Coronavirus: People who do not show symptoms, may still spread infection
London, Jan 31: People who do not show any symptoms of being infected by the novel Chinese coronavirus may spread it to others, according to a report published by researchers which, if confirmed, may make it harder to contain the virus that has so far killed 213 individuals, and infected nearly 9,700 others.
According to a case report, published in The New England Journal of Medicine, a 33-year-old, otherwise healthy German businessman became ill with a sore throat, chills, and muscle pain on January 24.
On the following day, he developed a fever of about 39 degree Celsius, along with wet coughs, the researchers, including those from the University Hospital LMU Munich in Germany, said. By the evening of the next day, he started feeling better and went back to work on January 27, the report stated. However, on January 20 and 21, he had attended meetings in Munich, Germany with a Chinese business partner, who had visited Germany between January 19 and 22.

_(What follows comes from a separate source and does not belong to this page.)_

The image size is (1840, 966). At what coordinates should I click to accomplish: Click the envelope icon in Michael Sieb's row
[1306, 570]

According to the report, she had been well with no signs or symptoms of infection during her stay in Germany, but had become ill on her flight back to China, where she tested positive for the coronavirus (2019-nCoV) on January 26. She informed the company about her illness, and the German businessman was sent to the Division of Infectious Diseases and Tropical Medicine in Munich for further assessment, the report added.

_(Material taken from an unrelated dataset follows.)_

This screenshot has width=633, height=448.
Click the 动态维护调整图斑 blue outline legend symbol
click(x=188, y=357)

"At presentation, he was afebrile and well. He reported no previous or chronic illnesses and had no history of foreign travel within 14 days before the onset of symptoms," the scientists wrote in the report.
However, samples tested from his respiratory tracts revealed they were positive for the coronavirus. Further assays found that he had a high load of 108 copies of the virus per millilitre in his sputum during the following days, with the last available result on January 29, the report stated. According to the researchers, three additional employees at the company tested positive for the coronavirus on January 28.
All the patients with confirmed 2019-nCoV infection were admitted to a Munich infectious diseases unit for clinical monitoring and isolation with none of the four confirmed patients showing signs of severe clinical illness, the report said. The researchers believe that the infection may have been transmitted during the incubation period of the index patient, the German businessman, in whom the illness was brief and nonspecific.
They cautioned that people who do not show symptoms of infection may also be potential sources of 2019-nCoV, warranting a reassessment of transmission dynamics of the current outbreak. However, the scientists added that all four patients who were seen in Munich had mild cases, and were hospitalised primarily for public health purposes.